Buenos Aires es un fervor de calles, patios, balcones, arrabales, aldabas, portones y zaguanes que Borges recupera de su anonimato para incorporarlos a una eternidad personal que se nutre de los detalles de una ciudad vista en dos tiempos: en los de la juventud cuando “buscaba los atardeceres, los arrabales y la desdicha”, y en el de la madurez cuando, por el contrario, se conformaba con “las mañanas, el centro y la serenidad”. Ese fervor del poeta se expresa en el peculiar homenaje que le prodiga a las calles de Buenos Aires, a esas que “ya son mi entraña”, y que pueden revestir infinitas características y variedades: “ávidas, incomodas de turba y ajetreo, desganadas, enternecidas de penumbra y de ocaso, reales como un verso perdido y recuperado, abatidas de agua y de sombra, taciturnas, grandes y sufridas”; heridas abiertas de su ciudad que le permiten decir a Borges con absoluta satisfacción que “hoy he sido rico en calles”.
Borges tampoco puede prescindir de los patios de su ciudad, de esos “patios cóncavos como cántaros”, “cielo encauzado”, declives por los cuales “se derrama el cielo” en casas y jardines.
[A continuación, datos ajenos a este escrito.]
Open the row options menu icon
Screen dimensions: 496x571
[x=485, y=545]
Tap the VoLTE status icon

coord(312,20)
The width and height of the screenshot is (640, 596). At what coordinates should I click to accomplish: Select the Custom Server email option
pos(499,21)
Patios de Buenos Aires que conviven con “la amistad oscura de un zaguán” y con los jardines que son como “un día de fiesta”. Protagonistas fundamentales de una manera de vivir, de consolidar el hábito de morar en la casa de siempre, esa que incorpora al patio una caterva de cielos y quebradizas lunas nuevas, infundiéndole al jardín su ternura; mientras el poniente se acuesta en la hondura de la calle del poeta.
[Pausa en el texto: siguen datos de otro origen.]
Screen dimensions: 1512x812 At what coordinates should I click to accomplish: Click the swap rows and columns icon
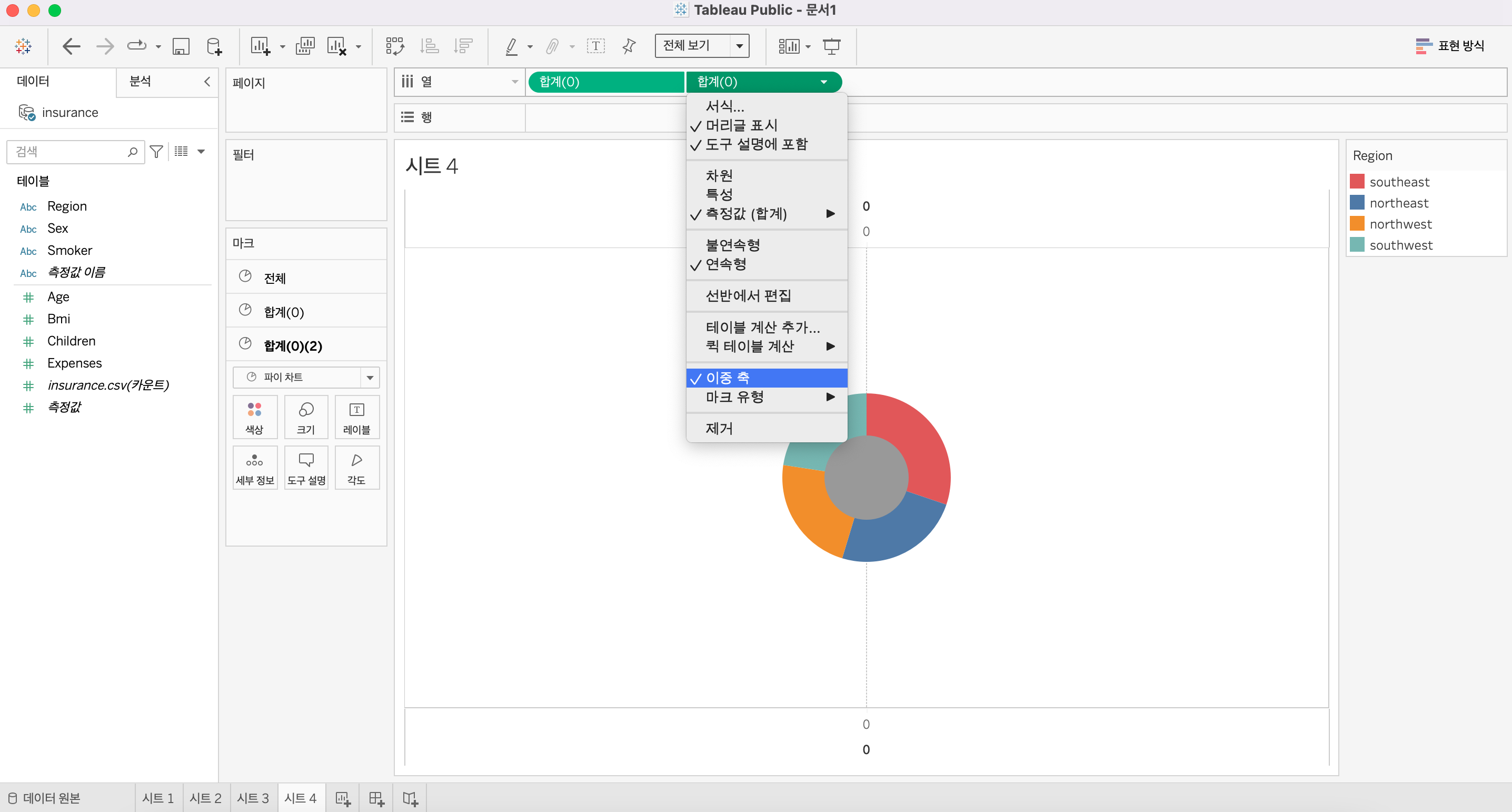[x=394, y=46]
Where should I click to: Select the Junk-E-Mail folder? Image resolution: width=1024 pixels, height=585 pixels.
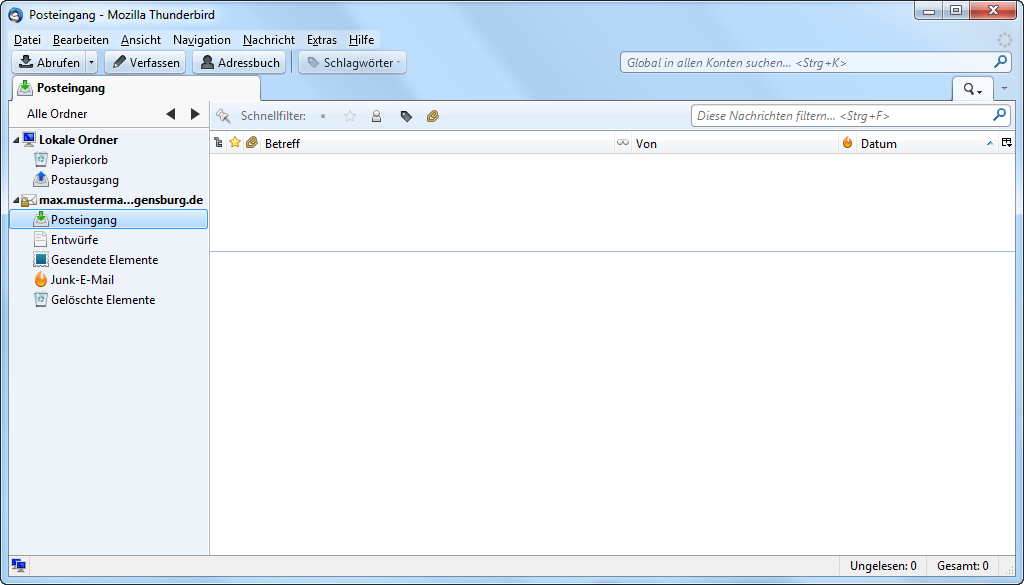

Buenos Aires, en la perspectiva de Borges, es también la plaza de Mayo, la Dársena Sur, una esquina de la calle Perú, un arco de la calle Bolívar, la vereda de Quintana, una puerta numerada, la pieza contigua y el infaltable espejo que repite y reproduce a los hombres sin cesar, Es igualmente, la otra calle, el enemigo, “un plano de mis humillaciones y fracasos”, la creadora de laberintos urbanos y personales que genera certidumbres autobiográficas que conducen al reconocimiento de que con la ciudad, con Buenos Aires, “no nos une el amor sino el espanto; será por eso que la quiero tanto”.
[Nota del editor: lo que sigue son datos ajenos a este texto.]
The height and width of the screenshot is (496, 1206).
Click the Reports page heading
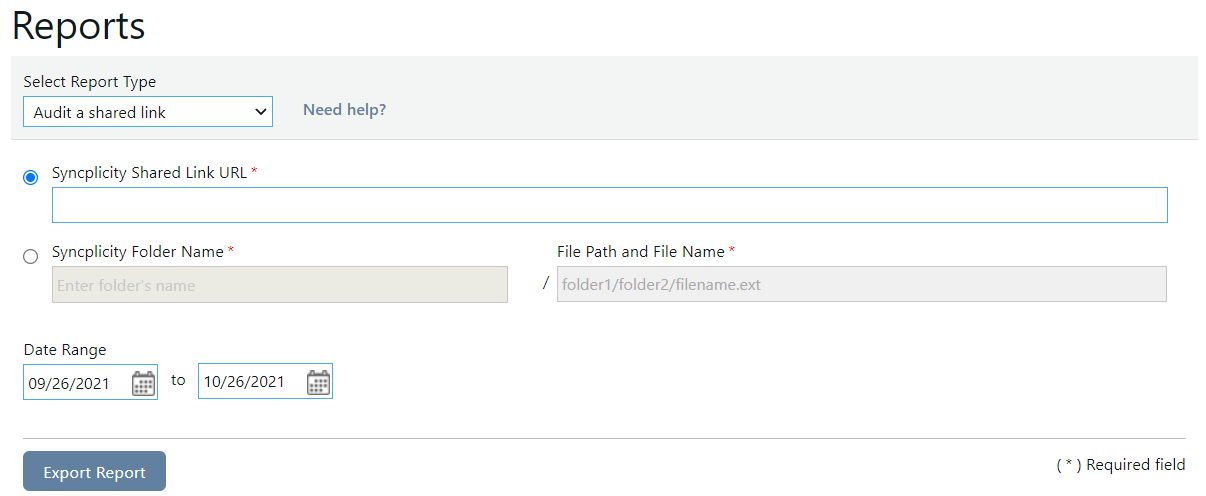click(79, 26)
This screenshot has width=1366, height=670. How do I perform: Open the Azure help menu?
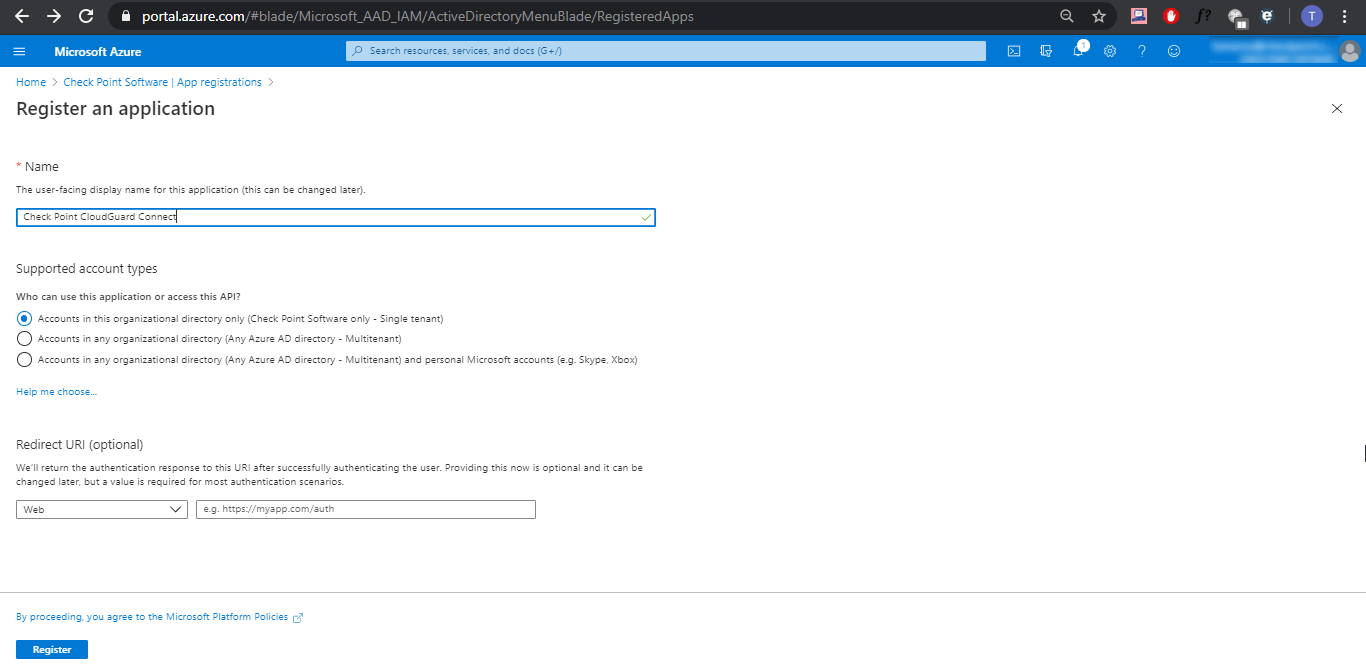(x=1142, y=50)
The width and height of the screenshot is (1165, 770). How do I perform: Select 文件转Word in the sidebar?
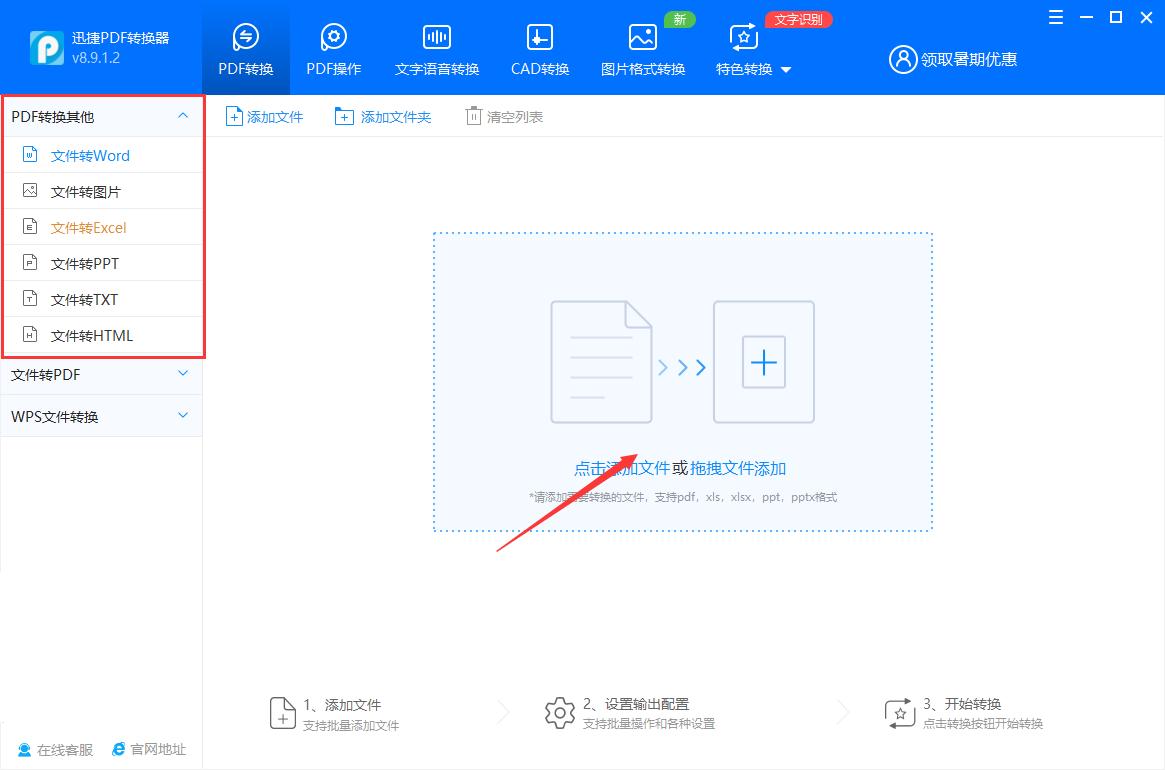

Ciudad irrenunciable, patria cierta de un poeta que acepta sin remilgos que “los años que he vivido en Europa son ilusorios, yo estaba siempre (y estaré) en Buenos Aires” porque “Buenos Aires es hondo, y nunca, en la desilusión o el penar, me abandoné a sus calles sin recibir inesperado consuelo, ya de sentir irrealidad, ya de guitarras desde el fondo de un patio, ya de roce de vidas”.